Don't fall into the pile of whiners who can't comprehend how the Apple Ecosystem is a better platform to create and to profit from.

I'm not saying its unfair, and I can definitely see where Apple comes from with this, but it's just a con for me.
post #129 of 304
Quote:
Originally Posted by MobileMe View Post

That's actually a benefit.

Why don't you go see how inefficient it is to develop for Symbian, Andriod, Windows/Windows Mobile, (If your a developer). If your approaching it from a user standpoint then good luck.

Don't fall into the pile of whiners who can't comprehend how the Apple Ecosystem is a better platform to create and to profit from.

Symbian is absolutely horrible to work with. And WinMo is nearly non-existent at this point.
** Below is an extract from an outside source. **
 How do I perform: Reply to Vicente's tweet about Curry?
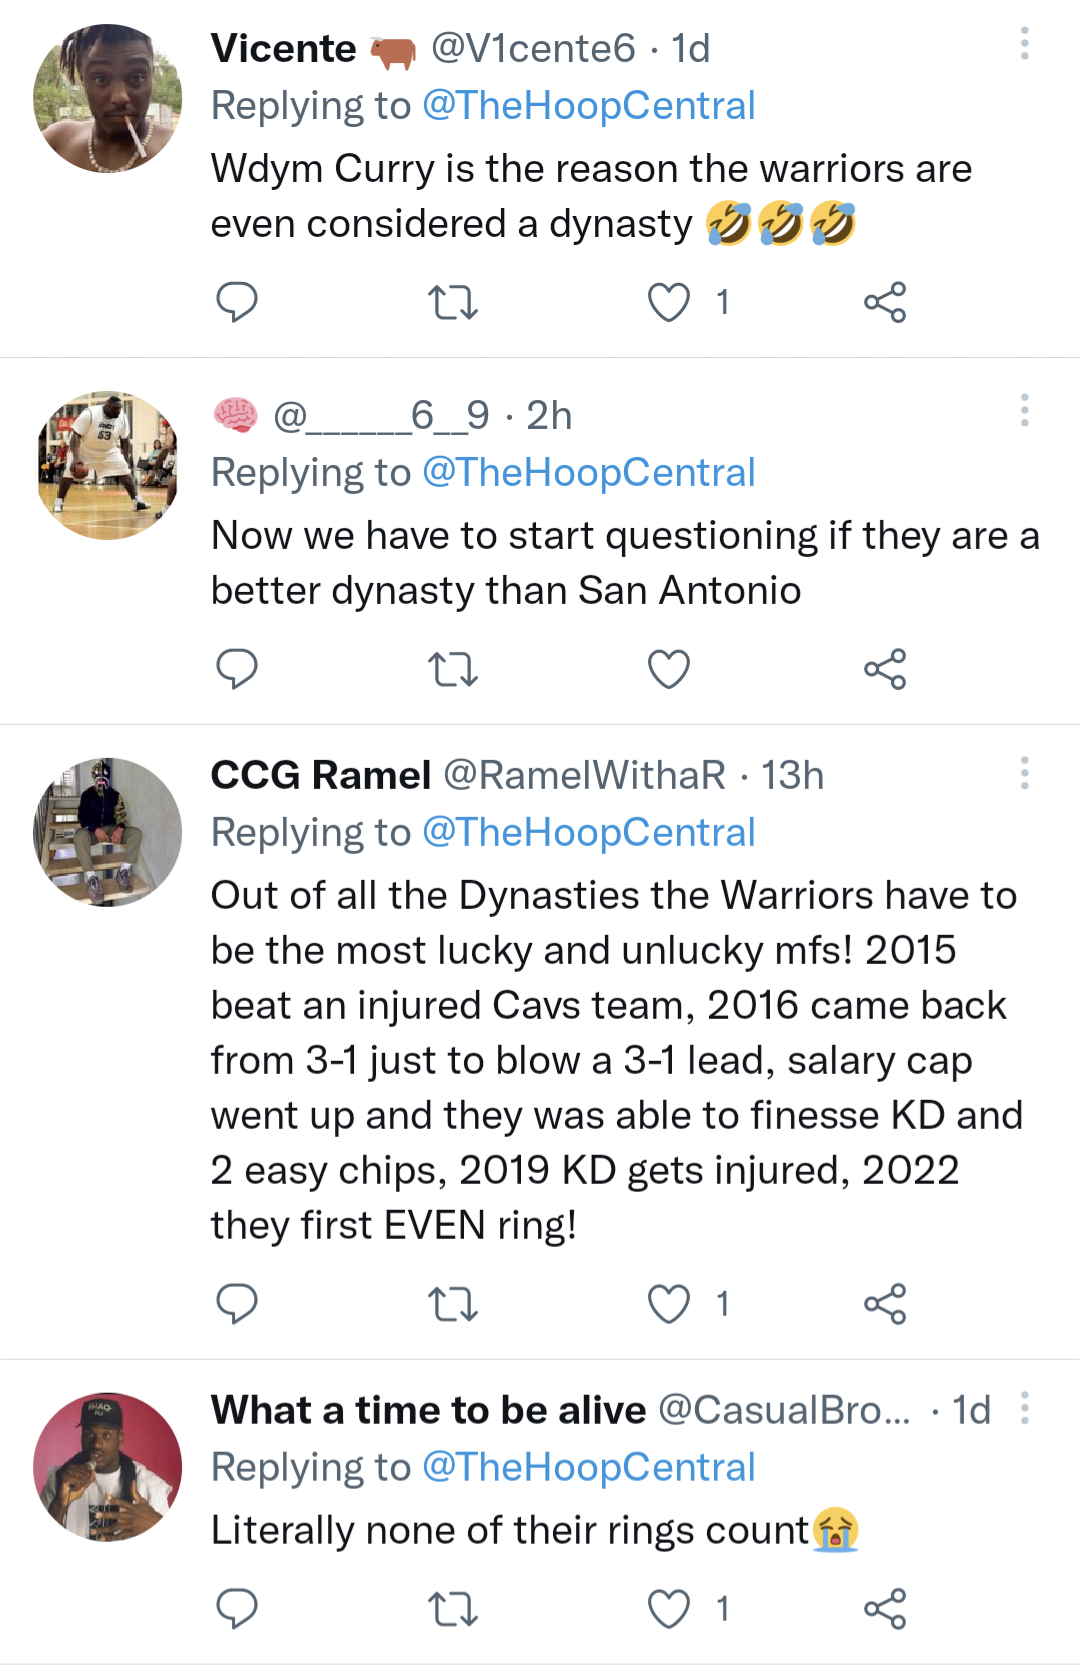[x=237, y=302]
Currently the Apple ecosystem (unsurprisingly), is the ideal, with a few caveats the vast majority of user and devs can live with well enough.
post #130 of 304
Quote:
Originally Posted by Gazoobee View Post

This is also BS. You're getting desperate here and just pulling stuff out of thin air. One report said that Android might sell more handsets than iPhones next year due to the number of companies jumping on the platform.

It's a prediction based on current trends and numbers (i.e.- it could be completely off base). This is no where near to equating to "most ... industry analysts agree," and no where near being a fact of any kind.
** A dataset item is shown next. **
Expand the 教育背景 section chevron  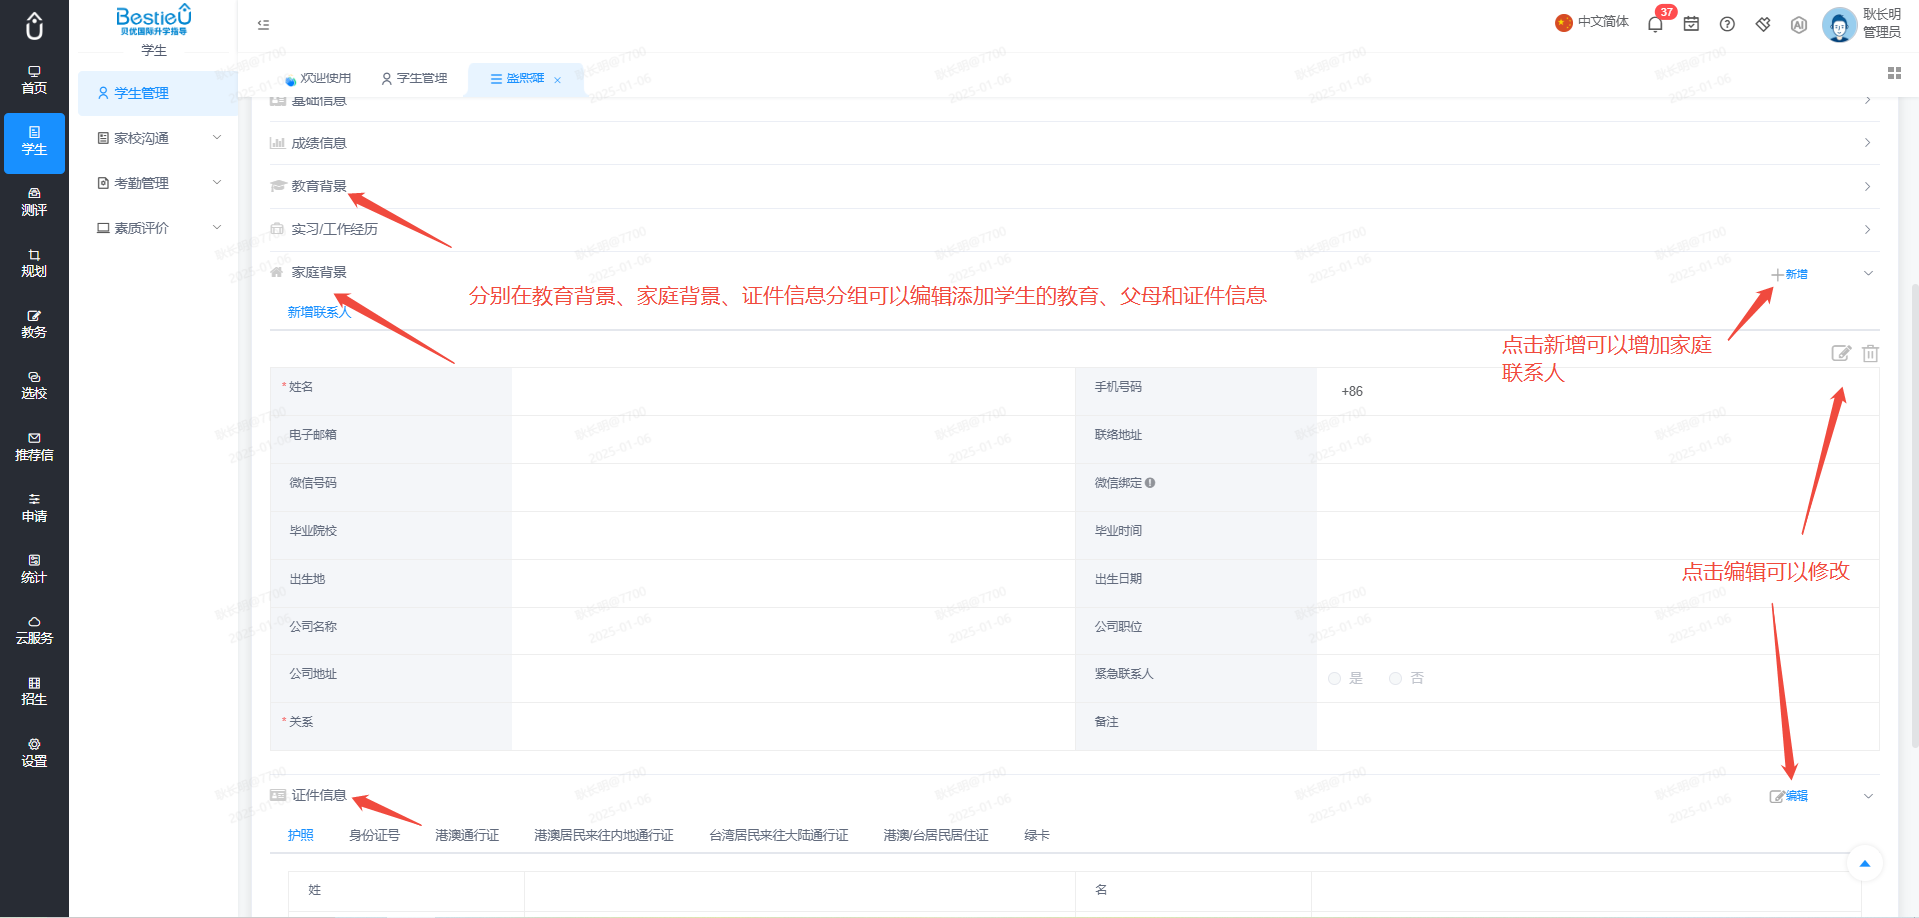[x=1867, y=187]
Your being a total cheerleader here.

Would you accept a posting from the forum?

http://www.appleinsider.com/articles...e_by_2012.html

If not, I can pull up many other postings.

That doesn't include Search, Music, Video, Books and everything else Google has their hands into these days.
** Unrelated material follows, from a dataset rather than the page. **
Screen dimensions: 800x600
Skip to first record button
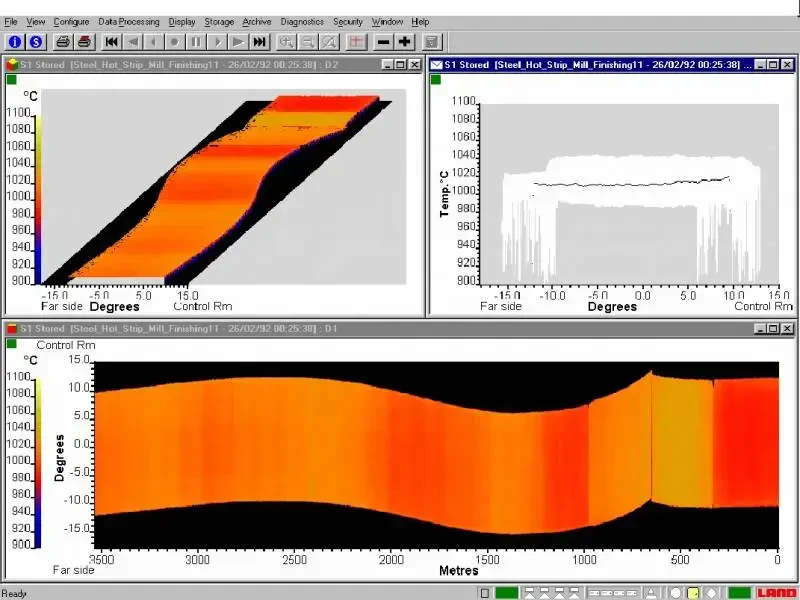pyautogui.click(x=112, y=42)
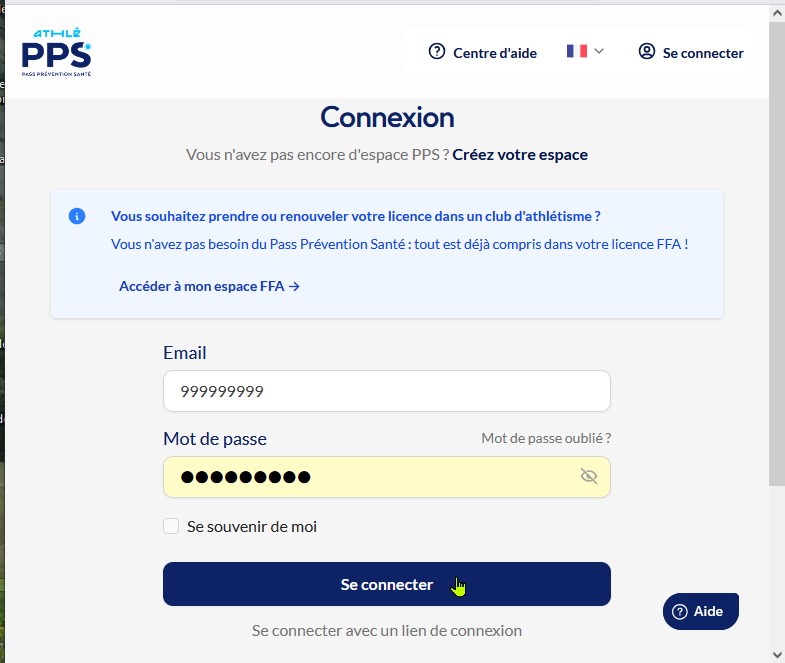
Task: Click the question mark help centre icon
Action: click(x=437, y=51)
Accept it, or follow Quadra's theory. Although looking at both postins I'd say you were born form the same Apple seed.
post #131 of 304
Quote:
Originally Posted by Gazoobee View Post

This is a stupid comment. He is posting objective facts, and you equate that to "worshipping?"

If he was the type to "worship" things he wouldn't be making Jesus jokes probably. Unless you are actually trying to suggest that he formerly worshiped this Jesus person, and has now switched his allegiance to an inanimate object? That's just crazy talk.

Quadra is anything but objective. And please don't try and subject your analysis on me. It just makes you sound like Quadra and the way it was phrased it was no joke. He compared the iPhone to Jesus. That is just wrong.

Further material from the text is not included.